2018年度に小型家電リサイクル法の下で処理された使用済小型電子機器等は、約10万トンでした。そのうち、国に認定された再資源化事業者が引き取った使用済小型電子機器等は約9万2,000トンであり、そのうち4,000トンが再使用され、残りの8万8,000トンから再資源化された金属の重量は約4万6,000トンでした。再資源化された金属を種類別に見ると、鉄が約4万トン、アルミが約3,000トン、銅が約2,300トン、金が479kg、銀が約5,441kgでした。

このような中で、使用済製品に含まれる有用金属の更なる利用促進を図り、もって資源確保と天然資源の消費の抑制に資するため、レアメタル等を含む主要製品全般について、回収量の確保やリサイクルの効率性の向上を図る必要があります。このため、脱炭素型金属リサイクルシステムの早期社会実装化に向けた実証事業において、電子基板や車載用リチウムイオン電池から、リチウムやコバルト等の有用金属を回収する実証的な取組等を支援しました。

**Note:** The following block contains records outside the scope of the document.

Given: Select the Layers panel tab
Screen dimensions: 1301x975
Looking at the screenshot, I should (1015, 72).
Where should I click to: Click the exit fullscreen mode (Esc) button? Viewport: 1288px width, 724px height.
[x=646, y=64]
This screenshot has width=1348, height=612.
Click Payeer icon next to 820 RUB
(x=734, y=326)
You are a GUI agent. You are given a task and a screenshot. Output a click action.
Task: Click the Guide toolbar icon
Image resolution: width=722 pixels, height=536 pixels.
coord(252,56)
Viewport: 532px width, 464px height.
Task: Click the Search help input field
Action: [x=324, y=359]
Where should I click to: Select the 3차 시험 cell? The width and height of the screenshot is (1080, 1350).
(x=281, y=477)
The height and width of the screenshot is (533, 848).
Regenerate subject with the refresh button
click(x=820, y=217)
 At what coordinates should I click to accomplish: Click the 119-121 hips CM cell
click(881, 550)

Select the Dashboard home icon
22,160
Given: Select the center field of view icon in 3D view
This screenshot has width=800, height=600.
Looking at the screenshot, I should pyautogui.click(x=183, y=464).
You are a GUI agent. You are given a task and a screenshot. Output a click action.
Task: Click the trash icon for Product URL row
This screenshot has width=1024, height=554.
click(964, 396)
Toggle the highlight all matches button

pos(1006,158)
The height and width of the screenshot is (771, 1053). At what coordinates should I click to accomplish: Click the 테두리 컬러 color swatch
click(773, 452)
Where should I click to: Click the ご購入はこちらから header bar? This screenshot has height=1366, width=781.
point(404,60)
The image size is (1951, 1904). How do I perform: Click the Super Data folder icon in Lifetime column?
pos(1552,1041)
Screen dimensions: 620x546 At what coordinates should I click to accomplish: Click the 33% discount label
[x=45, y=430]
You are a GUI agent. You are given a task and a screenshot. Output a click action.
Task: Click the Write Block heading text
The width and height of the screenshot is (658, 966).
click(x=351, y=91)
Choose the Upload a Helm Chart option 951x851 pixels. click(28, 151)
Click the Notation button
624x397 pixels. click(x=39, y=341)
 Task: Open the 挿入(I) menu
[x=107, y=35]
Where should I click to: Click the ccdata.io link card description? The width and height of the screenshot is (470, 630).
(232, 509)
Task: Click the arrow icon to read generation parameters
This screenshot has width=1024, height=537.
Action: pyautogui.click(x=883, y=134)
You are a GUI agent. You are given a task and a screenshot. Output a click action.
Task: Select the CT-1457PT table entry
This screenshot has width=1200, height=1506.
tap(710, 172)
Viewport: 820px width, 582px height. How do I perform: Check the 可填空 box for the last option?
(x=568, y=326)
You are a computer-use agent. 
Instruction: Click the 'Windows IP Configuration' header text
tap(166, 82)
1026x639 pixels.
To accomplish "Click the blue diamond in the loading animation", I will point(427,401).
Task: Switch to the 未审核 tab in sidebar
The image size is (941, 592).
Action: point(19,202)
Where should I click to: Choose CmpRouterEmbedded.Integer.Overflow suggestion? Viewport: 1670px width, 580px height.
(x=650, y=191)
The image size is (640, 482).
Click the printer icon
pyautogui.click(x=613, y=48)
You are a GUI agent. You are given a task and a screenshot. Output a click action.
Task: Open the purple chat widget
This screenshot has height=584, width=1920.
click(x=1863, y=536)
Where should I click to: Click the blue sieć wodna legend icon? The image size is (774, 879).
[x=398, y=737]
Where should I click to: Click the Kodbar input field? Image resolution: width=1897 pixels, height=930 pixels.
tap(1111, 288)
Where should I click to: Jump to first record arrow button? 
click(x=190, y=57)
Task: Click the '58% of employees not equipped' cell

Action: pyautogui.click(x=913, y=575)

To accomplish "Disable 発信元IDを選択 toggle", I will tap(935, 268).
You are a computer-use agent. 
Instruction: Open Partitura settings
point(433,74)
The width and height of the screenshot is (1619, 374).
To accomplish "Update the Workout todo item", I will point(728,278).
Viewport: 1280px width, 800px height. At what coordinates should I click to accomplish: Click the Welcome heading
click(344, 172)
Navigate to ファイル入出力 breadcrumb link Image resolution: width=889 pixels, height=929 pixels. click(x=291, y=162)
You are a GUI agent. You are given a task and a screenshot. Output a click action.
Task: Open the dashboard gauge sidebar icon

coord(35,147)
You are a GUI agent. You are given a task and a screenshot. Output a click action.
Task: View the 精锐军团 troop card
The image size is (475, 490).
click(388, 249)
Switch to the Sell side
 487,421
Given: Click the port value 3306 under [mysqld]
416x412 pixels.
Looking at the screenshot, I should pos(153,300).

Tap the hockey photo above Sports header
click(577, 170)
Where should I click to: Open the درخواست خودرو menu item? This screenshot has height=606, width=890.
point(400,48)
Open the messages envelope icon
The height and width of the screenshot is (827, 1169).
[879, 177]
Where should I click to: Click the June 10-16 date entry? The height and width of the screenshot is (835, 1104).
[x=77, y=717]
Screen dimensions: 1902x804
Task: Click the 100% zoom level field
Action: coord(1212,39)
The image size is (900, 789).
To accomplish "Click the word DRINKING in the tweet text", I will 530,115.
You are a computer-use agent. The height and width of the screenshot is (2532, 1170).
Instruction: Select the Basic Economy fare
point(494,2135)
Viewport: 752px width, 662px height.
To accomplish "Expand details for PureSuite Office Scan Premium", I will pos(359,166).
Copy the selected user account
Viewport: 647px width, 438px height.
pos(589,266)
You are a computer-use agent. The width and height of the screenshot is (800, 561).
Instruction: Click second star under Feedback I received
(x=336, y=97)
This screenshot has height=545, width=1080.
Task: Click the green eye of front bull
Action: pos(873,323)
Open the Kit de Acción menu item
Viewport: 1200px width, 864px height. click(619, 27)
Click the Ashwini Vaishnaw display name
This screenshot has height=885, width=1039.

広域認定制度の適切な運用を図り、情報処理機器や各種電池等の製造事業者等が行う高度な再生処理によって、有用金属の分別回収を推進しました。

4 土石・建設材料

長期にわたって使用可能な質の高い住宅ストックを形成するため、長期優良住宅の普及の促進に関する法律(平成20年法律第87号)に基づき、長期優良住宅の建築・維持保全に関する計画を所管行政庁が認定する制度を運用しています。この認定を受けた住宅については、税制上の特例措置を実施しています。なお、制度の運用開始以来、累計で約124万戸(2021年3月末時点)が認定されており、新築住宅着工戸数に占める新築認定戸数の割合は12.5%(2020年度実績)となっています。

5 温暖化対策等により新たに普及した製品や素材

使用済再生可能エネルギー設備(太陽光発電設備、太陽熱利用システム及び風力発電設備)のリユース・リサイクル・適正処分に関しては、2014年度に有識者検討会においてリサイクルを含む適正処理の推進に向けたロードマップを策定し、2015年度にリユース・リサイクルや適正処理に関する技術的な留意事項をまとめたガイドライン(第一版)を策定しました。また、2014年度から太陽電池モジュールの低コストリサイクル技術の開発を実施し、2015年度からリユース・リサイクルの推進に向けて実証事業や回収網構築モデル事業等を実施しています。また、2018年には総務省勧告(2017年)や先般の災害等を踏まえ、ガイドラインの改定を行い(第二版)を策定しています。さらに、2021年には太陽電池モジュールの適切なリユースを促進するためのガイドラインを策定しています。